The Situationist has a nine-part series on “Deep Capture”, the hypothesis that “there will be a competition over the situation (including the way we think) to influence the behavior of individuals and institutions and that those individuals, groups, entities, or institutions that are most powerful will win that competition.”
Jon Hanson and David Yosifon lay out their theory most explicitly in Part VI. (For those of you interested in the most recent post, which contains links to the earlier posts, here it is.) They write, “[T]oday we have an extremely powerful institutional force with an immense stake in maintaining, and an ability to maintain, a false, though intuitive, worldview. Our basic hypothesis (and prediction) is that large commercial interests act (and will continue to act) to capture the situation–[both] interior and exterior–in order to further entrench dispositionism. Moreover, they have done so largely undetected, and without much in the way of conscious awareness or collaboration. Hence, large corporate interests have, through disproportionate ability to control and manipulate our exterior and interior situations, deeply captured our world.”
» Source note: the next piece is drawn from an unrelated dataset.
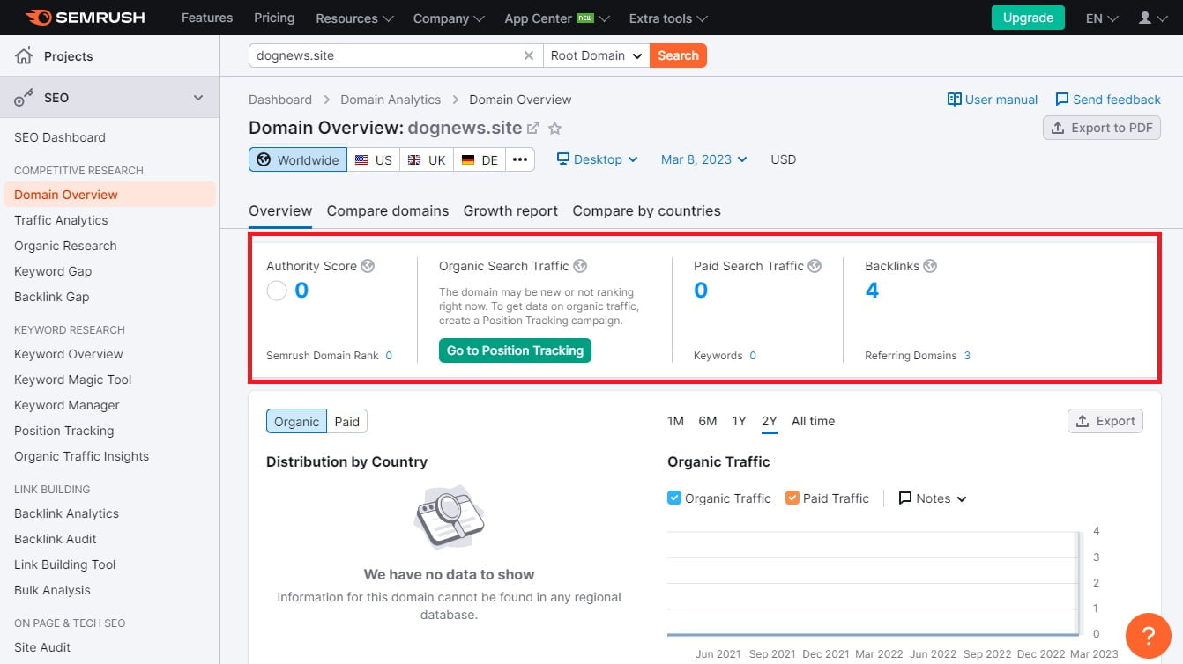Uncheck the Paid Traffic checkbox
The image size is (1183, 664).
792,498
For example, most public situations are defined through a “pro-commercial disposition,” favoring pro-business views as an “obvious truth.” Or, to take a comment in another post on The Situationist website, The Disposition Is Weaker Than The Situation, in the US we favor an individual-oriented disposition through “attributing solely to people’s disposition what should be attributed significantly to the their situation. ‘Tough on crime,’ for instance, means ‘tough on criminals,’ not tough on the situations that tend to produce criminal behavior. ‘Personal responsibility’ means attributing personal bankruptcies to the flawed choices of those declaring bankruptcy and disregarding, say, the unexpected medical costs or layoffs experienced by families trying to make ends meet. ‘Common sense’ means blaming the obesity epidemic on the laziness and bad food choices on the part of the obese and dismissing any role that situational forces might have played.”
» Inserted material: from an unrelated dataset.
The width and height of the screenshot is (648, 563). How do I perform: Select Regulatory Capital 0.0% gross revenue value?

Much of their proposal is about getting both everyday people and academics to stop being so naïve, to stop believing that most of the players in any given situation have a commitment to some larger “truth.” They don’t. As Hanson and Yosifon write in their first post, academic economists came to this realization after “two centuries” of seeing their best work ignored by politicians. They had bought into the assumption that governments were about public welfare, and not about power, particular the monopoly and use of violence and having control over the redistribution of resources. To be honest, I think most anthropologists still have this naïve orientation about “policy,” even as we are critical of those in power and often spend time trying to give voice to those who rarely have it in today’s world.
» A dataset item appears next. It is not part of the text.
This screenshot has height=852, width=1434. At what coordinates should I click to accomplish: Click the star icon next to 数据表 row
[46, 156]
In the end, it’s quite an interesting hypothesis, simply because it forces us to think differently about any given situation. Who’s trying to control a situation? How do they use our dispositions against us? It’s a rather clever reduction of both inequality and cultural theory, of focusing on how power works and on how culture works at the same time. I might like to see some broader considerations of how culture/power come together, like I briefly outlined in the post Prison Nation, or with dispositions, how context, symbolism and neuropsychology come together, as Greg discussed in What’s The “Culture” in Neuroanthropology. But Hanson and Yosifon present a lot of interesting considerations over the breadth of their series.
Whatever its merits, it also sounds like a recipe for paranoia. In fact, isn’t a similar viewpoint behind conspiracy theorizing in general?